==== Supplied entries
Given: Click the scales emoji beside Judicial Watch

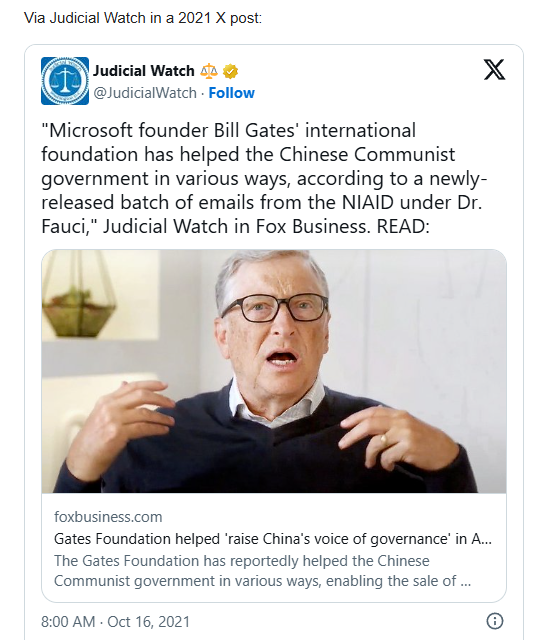Looking at the screenshot, I should pos(209,71).
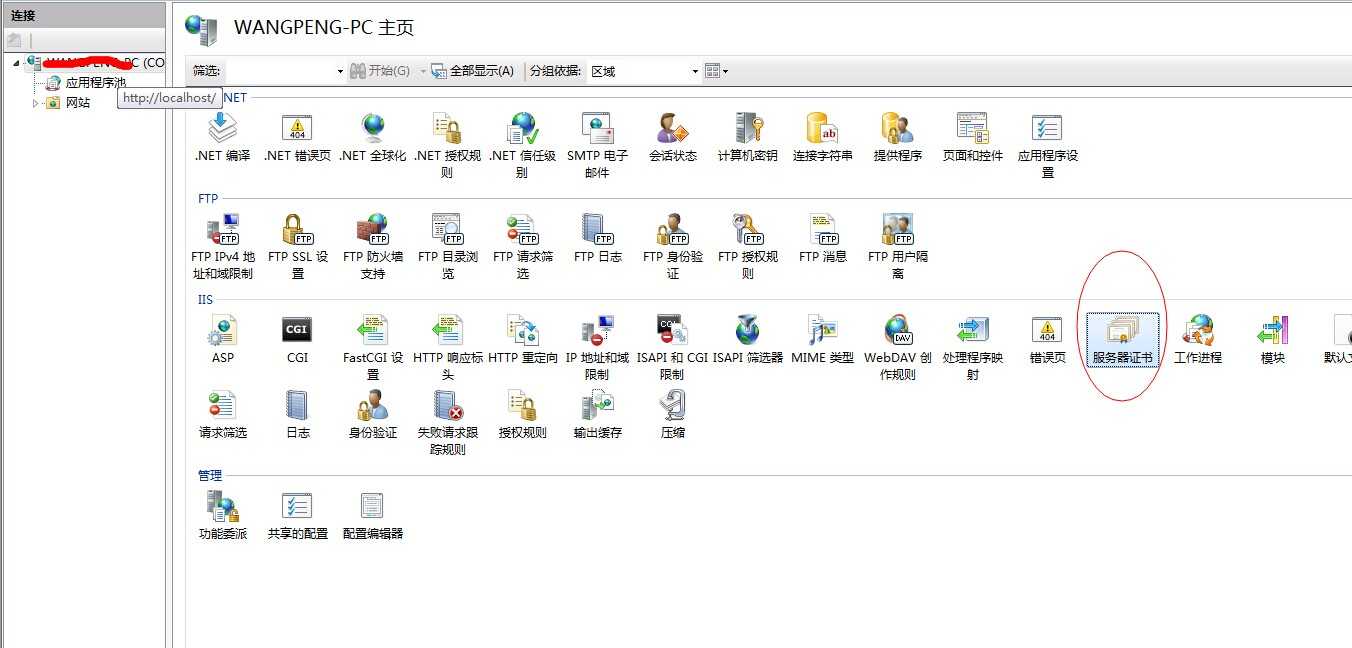The image size is (1352, 648).
Task: Open the 配置编辑器 configuration editor icon
Action: click(371, 508)
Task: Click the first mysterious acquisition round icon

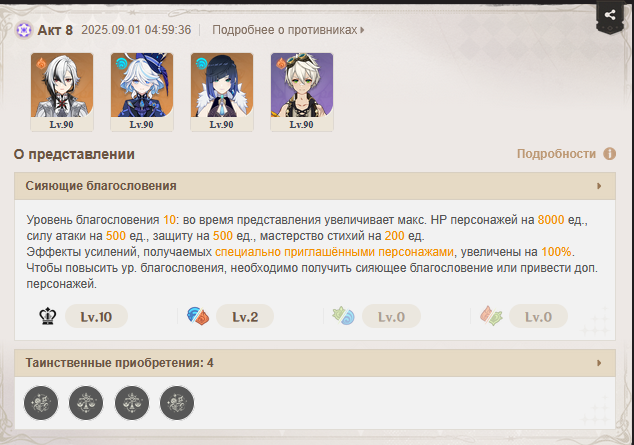Action: pos(41,403)

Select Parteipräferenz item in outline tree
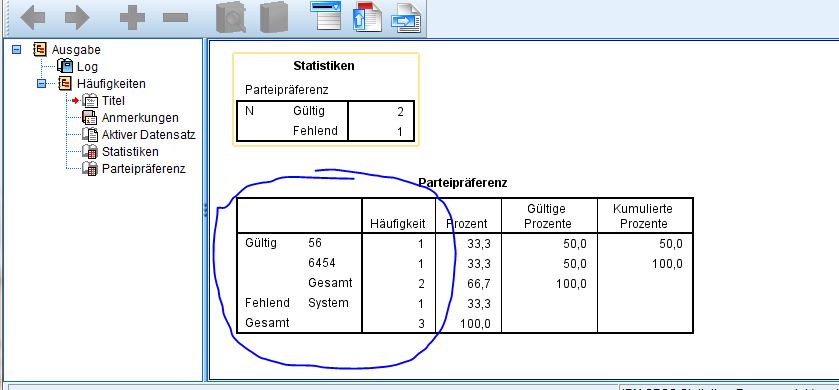click(x=143, y=169)
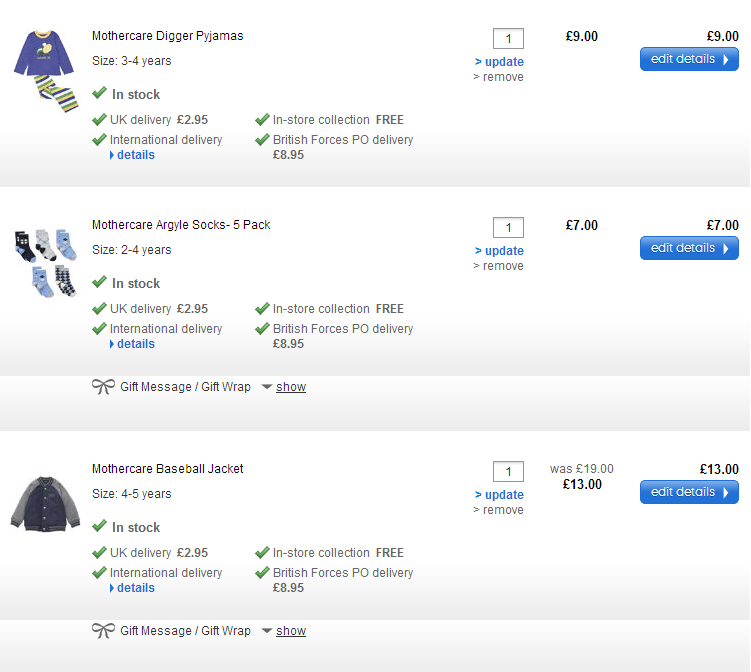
========
# Task instructions
Leaving out the pictures, return exactly the lines from the one that contains "Task: Click the" through the last line of the records above, inclusive.

# Output of the task
Task: Click the first mysterious acquisition round icon

Action: pos(41,403)

Select Parteipräferenz item in outline tree
click(x=143, y=169)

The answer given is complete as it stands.